Yeah, they are actively working on functionality to migrate user accounts and other data between instances, so that they can use that functionality to migrate everything on an instance to another instance.

Since migrating data affects all the replicated data on other instances as well, I guess when they migrate lemmy.ml somewhere else, all of Lemmy will be down for a day or two, being just overloaded with all the migration stuff.

[–] hunt4peas@lemmy.ml 1 points 1 year ago

Thanks for the info.

[–] hellequin67@feddit.uk 2 points 1 year ago

I've migrated from fmhy to feddit.uk, luckily my subscriptions were on a cached web page soon was able to manually re-subscribe.

[–] Durotar@lemmy.ml 0 points 1 year ago (1 children)

Nope. Domains don't store data.
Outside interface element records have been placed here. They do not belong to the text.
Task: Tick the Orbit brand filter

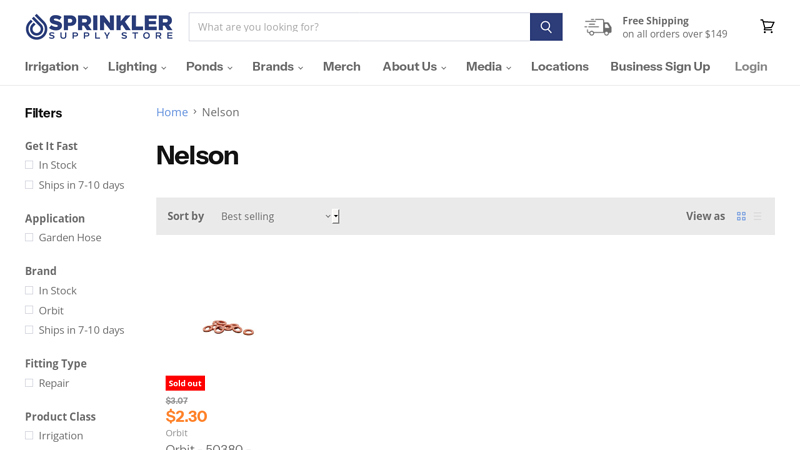Action: 29,310
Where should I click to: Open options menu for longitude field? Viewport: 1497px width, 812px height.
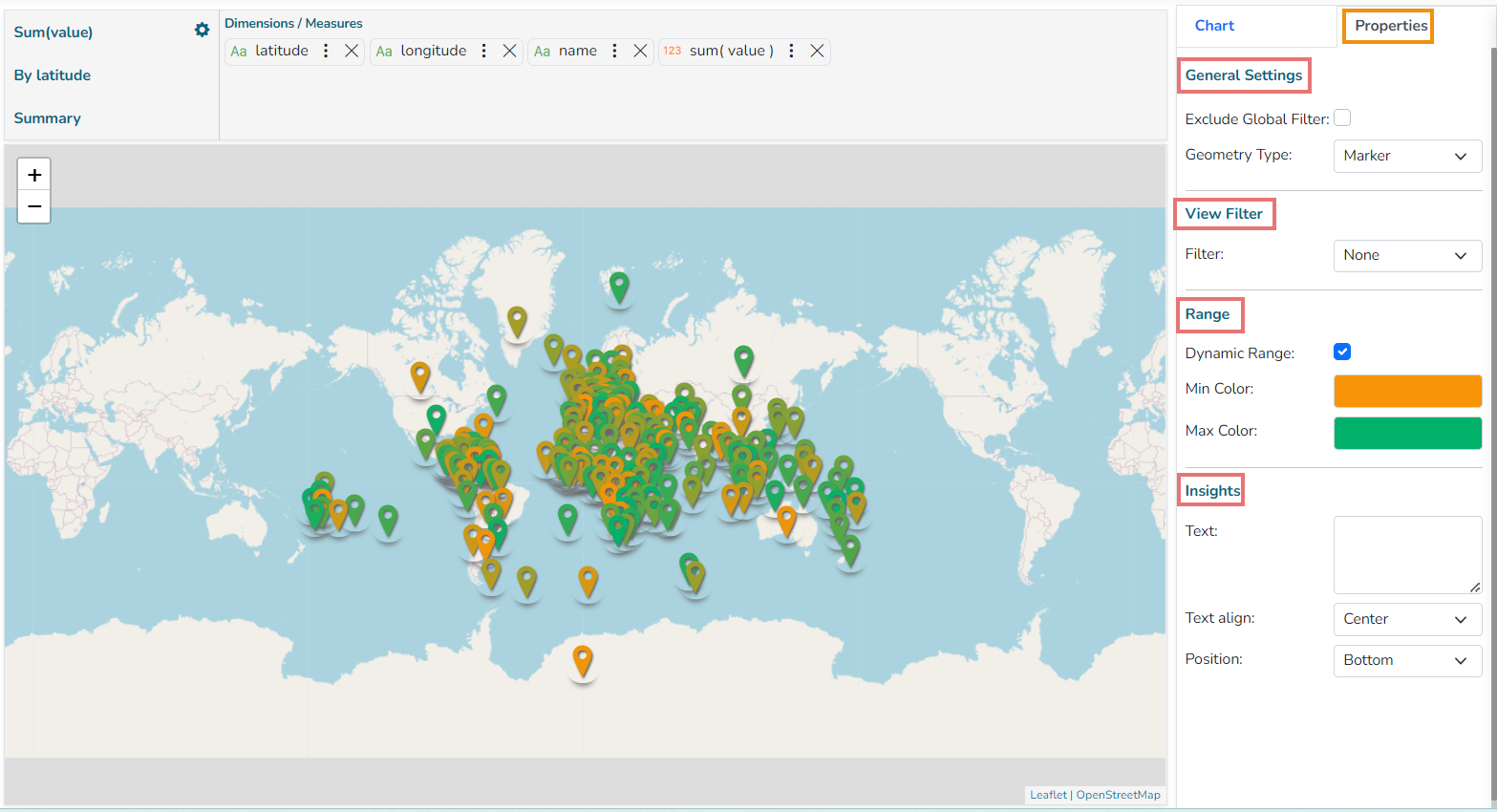(484, 51)
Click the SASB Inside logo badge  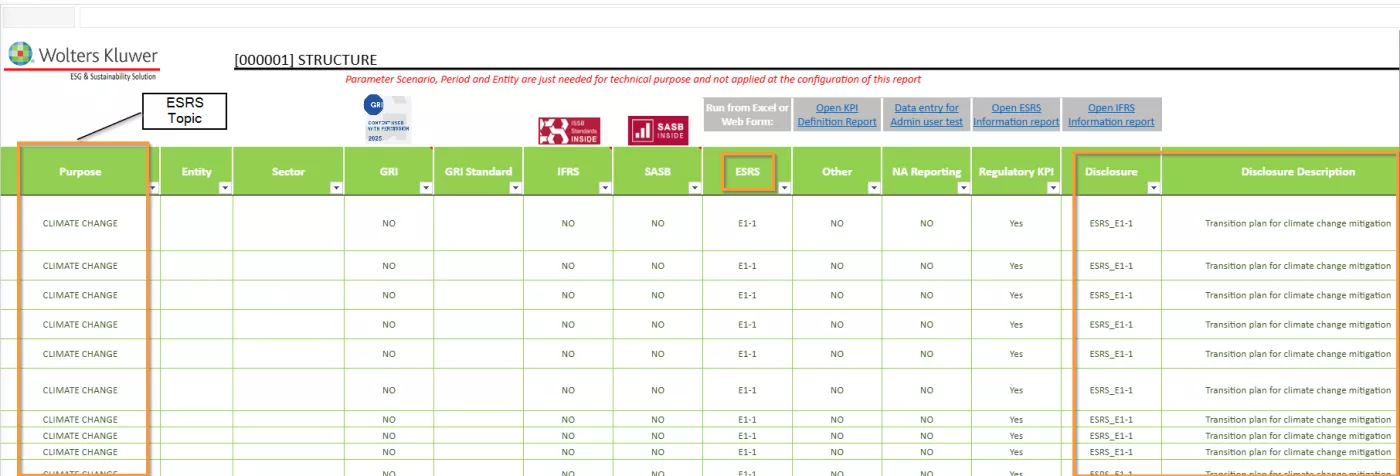pos(657,130)
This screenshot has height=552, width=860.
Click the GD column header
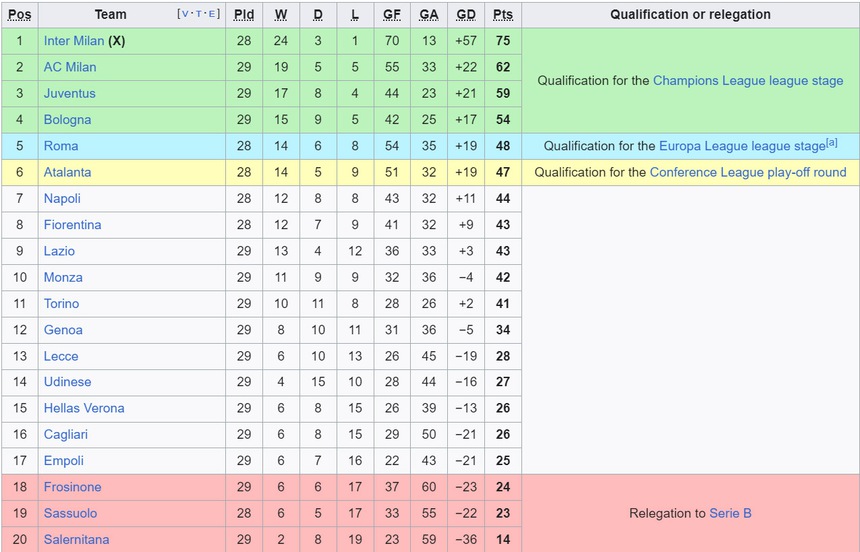[466, 14]
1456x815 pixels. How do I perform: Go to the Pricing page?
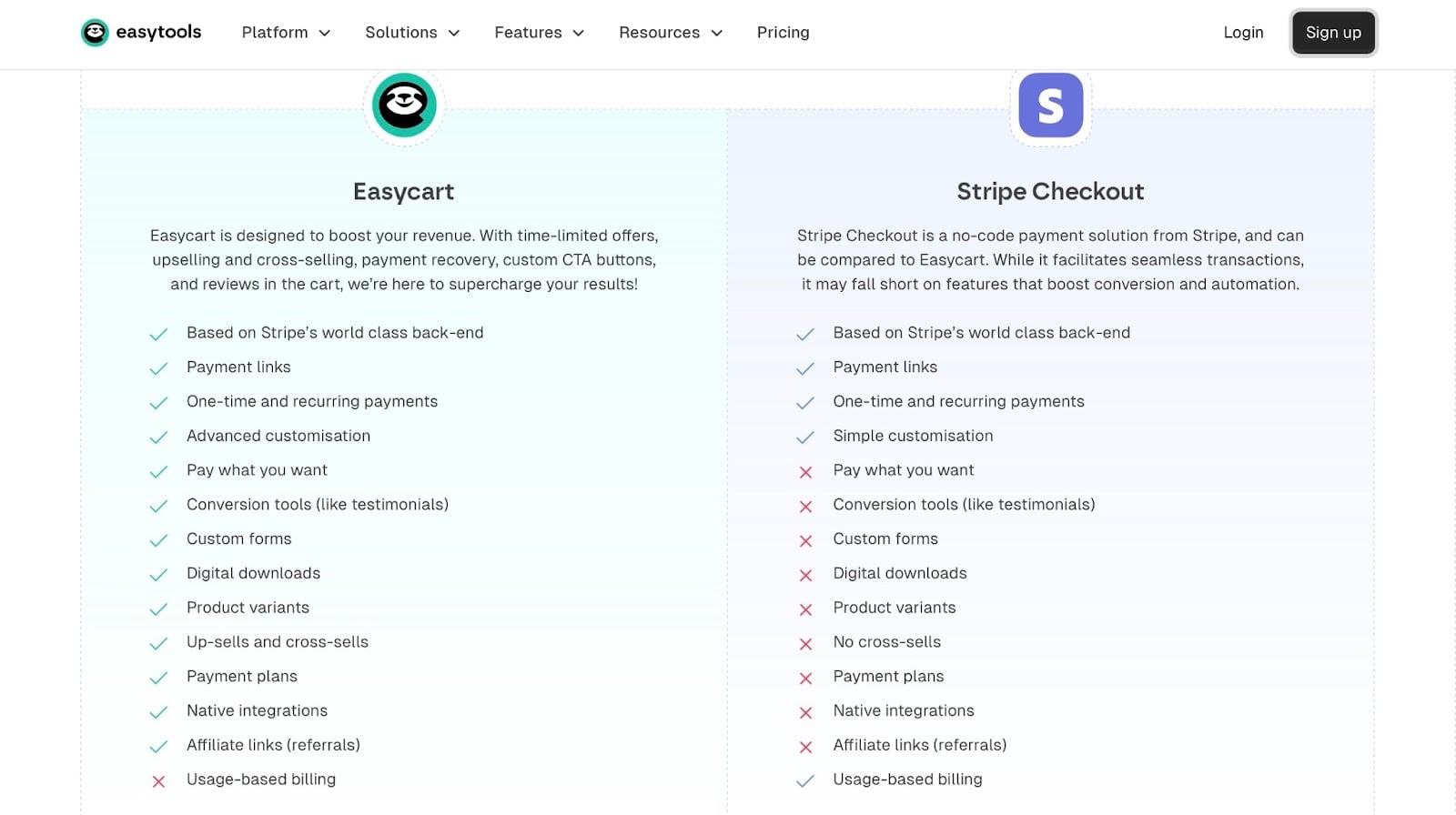tap(783, 33)
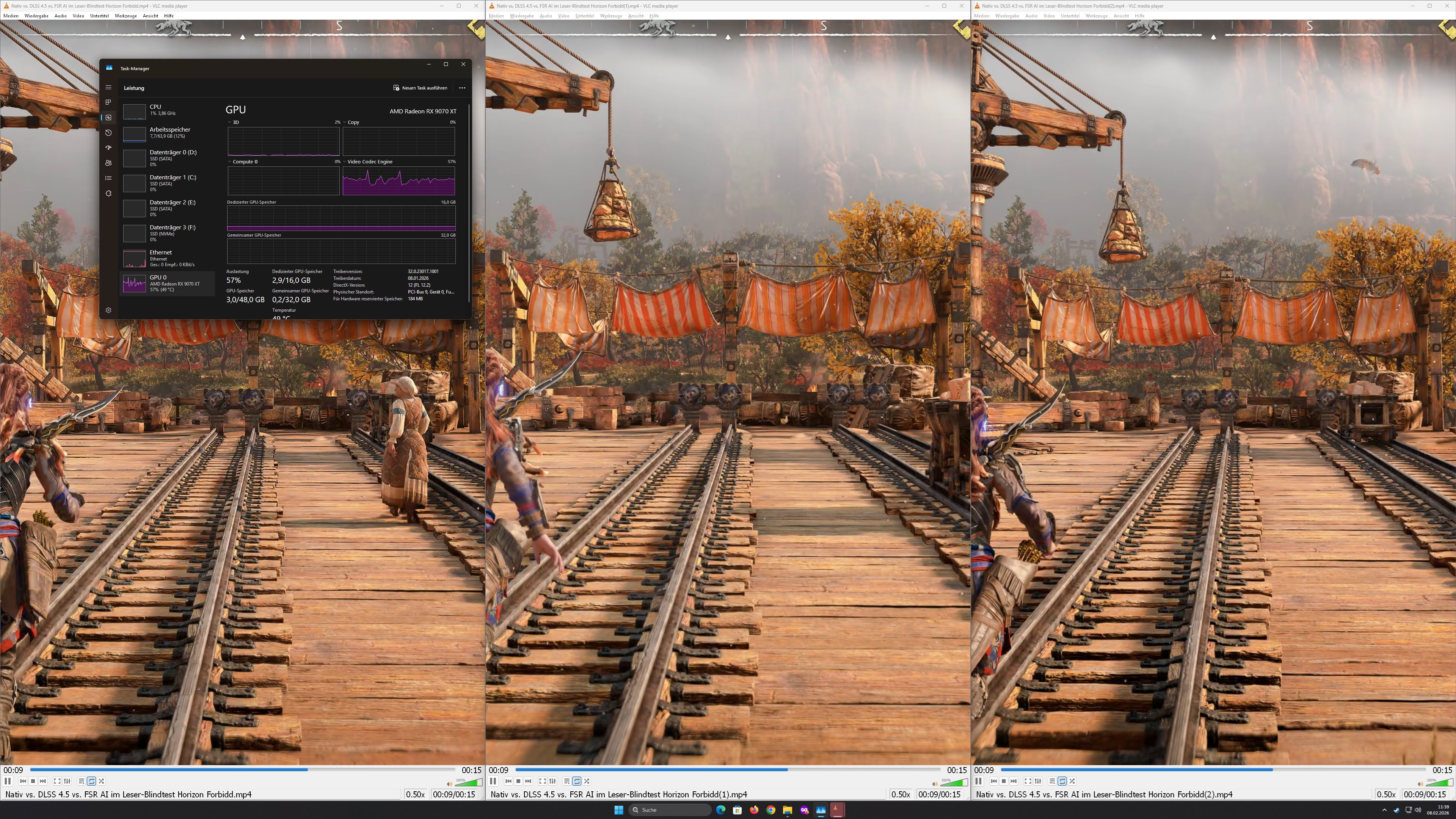Viewport: 1456px width, 819px height.
Task: Toggle loop playback in the left VLC player
Action: [91, 781]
They can change domain and keep all the data.

[–] redcalcium@c.calciumlabs.com 10 points 1 year ago* (last edited 1 year ago) (1 children)

Unfortunately, no.

Currently, activitypub identity is tied to domain name. While mastodon support migration as long as the old domain is still up during the migration process, AFAIK Lemmy doesn't even have a process to migrate an instance to a new domain yet.

So basically, if you switch your instance domain, you'll mess up all your federation network, unless Lemmy devs implement a solution soon.

[–] ahriboy@lemmy.dbzer0.com 1 points 1 year ago

Calckey.social will be transferring all data to new firefish.social, first in the Fediverse.

[–] Falldamage@lemm.ee 23 points 1 year ago* (last edited 1 year ago) (1 children)

I understand it as the Mali government is taking back all the domains after a subletting contract ran out. A lot of sensitive emails that should go to .mil (US military) has been typo-sent to .ml-addresses instead. Here's some more reading.

(I am very tired here and might have misunderstood everything, please correct me if I am wrong)

[–] JshKlsn@lemmy.ml 14 points 1 year ago (4 children)

Perhaps the military should have a system in place to not allow emails to be sent outside of very specific TLDs if it's that sensitive? And perhaps have an automated contact book, instead of relying on someone typing out the to: address manually to be able to make that mistake in the first place?

Seems like some very basic security measures for something so serious.

[–] Tywele@lemmy.dbzer0.com 3 points 1 year ago

Internally they do block that but the problem are people outside the network sending something to a .mil address and mistyping.

[–] darkdemize@sh.itjust.works 3 points 1 year ago

For most situations, there is a global address list that members can use. There are instances where emails need to be sent outside of the .mil domain though, such as to other government agencies that use a .gov, or to contractors on commercial domains, as well as to partner nations that will be on their own countries' domains.

[–] ShunkW@lemmy.world 1 points 1 year ago

Yeah that's super easy to integrate. I used to work in cyber security for a bank and even I was only allowed to send to internal domains initially. I had to file for exceptions for contractors and vendors and stuff.